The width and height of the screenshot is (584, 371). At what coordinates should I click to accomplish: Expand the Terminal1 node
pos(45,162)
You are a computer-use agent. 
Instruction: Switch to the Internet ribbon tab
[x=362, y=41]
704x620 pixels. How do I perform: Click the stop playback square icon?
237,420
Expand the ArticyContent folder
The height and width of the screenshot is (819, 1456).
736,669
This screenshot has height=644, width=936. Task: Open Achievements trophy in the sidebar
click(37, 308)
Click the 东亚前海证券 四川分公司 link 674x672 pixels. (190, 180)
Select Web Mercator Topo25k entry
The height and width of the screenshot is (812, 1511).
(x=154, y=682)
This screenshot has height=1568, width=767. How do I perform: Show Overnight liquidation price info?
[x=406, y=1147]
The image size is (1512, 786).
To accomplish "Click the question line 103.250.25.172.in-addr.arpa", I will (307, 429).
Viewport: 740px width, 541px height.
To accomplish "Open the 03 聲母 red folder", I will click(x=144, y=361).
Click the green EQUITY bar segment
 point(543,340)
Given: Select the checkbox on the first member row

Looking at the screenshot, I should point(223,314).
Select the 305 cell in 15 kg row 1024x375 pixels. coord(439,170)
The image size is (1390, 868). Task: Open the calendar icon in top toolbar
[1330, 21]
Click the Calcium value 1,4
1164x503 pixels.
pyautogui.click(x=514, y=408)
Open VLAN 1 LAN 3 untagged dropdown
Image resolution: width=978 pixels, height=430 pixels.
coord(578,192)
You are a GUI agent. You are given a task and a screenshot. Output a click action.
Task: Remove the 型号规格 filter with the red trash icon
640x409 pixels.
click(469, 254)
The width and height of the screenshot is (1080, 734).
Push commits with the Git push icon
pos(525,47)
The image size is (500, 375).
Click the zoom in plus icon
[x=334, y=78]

┄┄┄┄┄┄┄┄┄┄┄┄┄┄┄┄┄┄┄┄

JOB — Pull out each line in the records above that contains the word "agent".

OUTPUT FOR THIS TASK —
You are a computer-use agent. 
You are a GUI agent. You are given a task and a screenshot. Output a click action.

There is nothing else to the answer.